Some Ideas for Helping the Financially Vulnerable

For borrowers who fell behind on payments during the pandemic, they can request to renegotiate the terms of their loans with lenders to help them get back on track with repayment. Many of the options available to borrowers are intended to reduce the burden of payments, a relief for strained household budgets.

Delivering loan modification support often requires overcoming a significant hurdle: Borrowers must reach out to and work with their loan servicer to arrange new repayment plans. Placing the onus on the borrower can present a challenge.

The same coalition of organizations that helped borrowers stay afloat during the worst of the pandemic (government, private sector, consumer advocacy groups and other organizations serving low- to moderate-income communities) could work together to reach consumers in need who are unaware of their options. In the longer term, addressing the housing affordability crisis could include increasing the supply of affordable housing in the region.

Failure to reach our distressed neighbors may mean loss of housing and wealth (in the form of home equity), as well as declining neighborhood property values. Locally, this means falling further behind on equity in measures of financial empowerment in the region. The greater likelihood of default among homeowners of color stands to echo the severe loss in housing wealth for Black and Hispanic homeowners during the collapse of the housing market and subsequent Great Recession from 2007 to 2009.

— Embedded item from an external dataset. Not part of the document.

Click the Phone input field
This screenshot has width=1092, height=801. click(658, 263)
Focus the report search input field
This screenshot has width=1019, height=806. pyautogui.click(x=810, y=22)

Successfully navigating this critical time of transition, however, has the potential to restore the financial wholeness of St. Louisans and support equitable economic growth. Moving beyond stabilizing these borrowers, there’s an opportunity to reimagine how to build financial resilience more broadly among St. Louisans, perhaps through greater financial capacity to accumulate emergency savings. Having such savings not only makes families more resilient in the face of future economic downturns, but also lets them invest in their futures: brighter, healthier futures worth striving for.

The views expressed are those of the author and do not necessarily reflect official positions of the Federal Reserve Bank of St. Louis or the Federal Reserve System.